Fighting Like Hell

It's been a long time since I posted and even longer since I've made posts regularly.  But, tonight, well I'm feeling in the mood to write, and goodness, there's plenty to write about.

A couple weeks ago now I began an intensive treatment program.  I'm basically in treatment about 20 hours a week.  And in the time since I started that program, well, I have done things that I am not even sure I would have done BEFORE my contamination OCD flared out of control.  As I write, I feel dirty, but I am also determined to keep going, to resist the urges to avoid and perform other compulsions that would be so easy to give in to.  I feel as though I'm finally making a solid effort to wholeheartedly commit to doing ERP as I know it needs to be done.  I'm finally breaking the rules that, for so long, I felt couldn't be broken, even while I was doing active exposure work in the past.  I am rebelling against my OCD and doing what I know, deep down, I want to do - I want to stop dragging my feet, stop undermining my treatment, and go towards those things I feel a need to avoid.  It has its ups and downs, but I feel like I have finally broken down my fear of fighting back fully.

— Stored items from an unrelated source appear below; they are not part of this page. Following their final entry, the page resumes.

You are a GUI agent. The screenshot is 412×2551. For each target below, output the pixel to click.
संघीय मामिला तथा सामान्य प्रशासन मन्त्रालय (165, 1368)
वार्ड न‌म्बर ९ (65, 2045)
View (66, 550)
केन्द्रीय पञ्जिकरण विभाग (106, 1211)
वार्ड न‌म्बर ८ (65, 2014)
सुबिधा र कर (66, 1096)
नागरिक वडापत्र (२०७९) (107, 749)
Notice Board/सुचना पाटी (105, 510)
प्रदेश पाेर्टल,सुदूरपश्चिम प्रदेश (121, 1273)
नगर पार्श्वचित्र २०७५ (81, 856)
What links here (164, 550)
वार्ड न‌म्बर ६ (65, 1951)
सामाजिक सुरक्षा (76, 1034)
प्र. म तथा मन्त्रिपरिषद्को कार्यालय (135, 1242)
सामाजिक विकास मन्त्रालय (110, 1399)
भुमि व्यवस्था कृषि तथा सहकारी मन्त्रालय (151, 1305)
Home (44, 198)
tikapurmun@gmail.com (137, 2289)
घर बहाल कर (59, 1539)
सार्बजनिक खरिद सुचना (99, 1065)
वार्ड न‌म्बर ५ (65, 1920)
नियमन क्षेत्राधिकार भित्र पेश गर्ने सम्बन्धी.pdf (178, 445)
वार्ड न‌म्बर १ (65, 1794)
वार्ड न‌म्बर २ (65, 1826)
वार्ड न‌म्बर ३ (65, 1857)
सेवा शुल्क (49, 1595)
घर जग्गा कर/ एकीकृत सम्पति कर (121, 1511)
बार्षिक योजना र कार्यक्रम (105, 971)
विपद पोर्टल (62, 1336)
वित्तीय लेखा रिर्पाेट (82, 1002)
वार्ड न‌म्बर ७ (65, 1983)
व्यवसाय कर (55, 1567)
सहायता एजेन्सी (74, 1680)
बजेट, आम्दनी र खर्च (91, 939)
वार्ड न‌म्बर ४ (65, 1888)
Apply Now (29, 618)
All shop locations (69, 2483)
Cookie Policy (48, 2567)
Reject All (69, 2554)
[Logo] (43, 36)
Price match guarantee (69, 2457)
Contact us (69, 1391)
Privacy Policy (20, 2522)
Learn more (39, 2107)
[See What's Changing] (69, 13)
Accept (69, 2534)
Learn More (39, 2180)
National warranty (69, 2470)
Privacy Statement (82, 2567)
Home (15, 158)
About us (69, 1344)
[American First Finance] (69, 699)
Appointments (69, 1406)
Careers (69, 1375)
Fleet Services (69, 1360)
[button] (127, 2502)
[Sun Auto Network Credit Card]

Before I always felt like I HAD TO self-sabotage, like I had to wait for explicit and specific directions from my therapist to do an exposure.  If I didn't, well, I felt like I was being some sort of hypocritical, negligent individual who "couldn't really have OCD."  Even then, I would find myself pulled away from compliance by urges to hold myself back until someone "forced" me to do what needed to be done.  While self-handicapping is still tempting, it doesn't feel quite so mandatory.  I feel like, for the first time, I can independently make the choice to do exposures and to do them without perfect "permission" from a therapist.  And that feels like the key:  for so long I have desperately NEEDED the self-sufficiency and adaptability of being able to chose therapeutic decisions on my own.  It's still a challenge, but I'm finally seeing and feeling a glimmer of independence that has long been buried deep, tangled amidst the myriad of twisted "rules" and compulsions.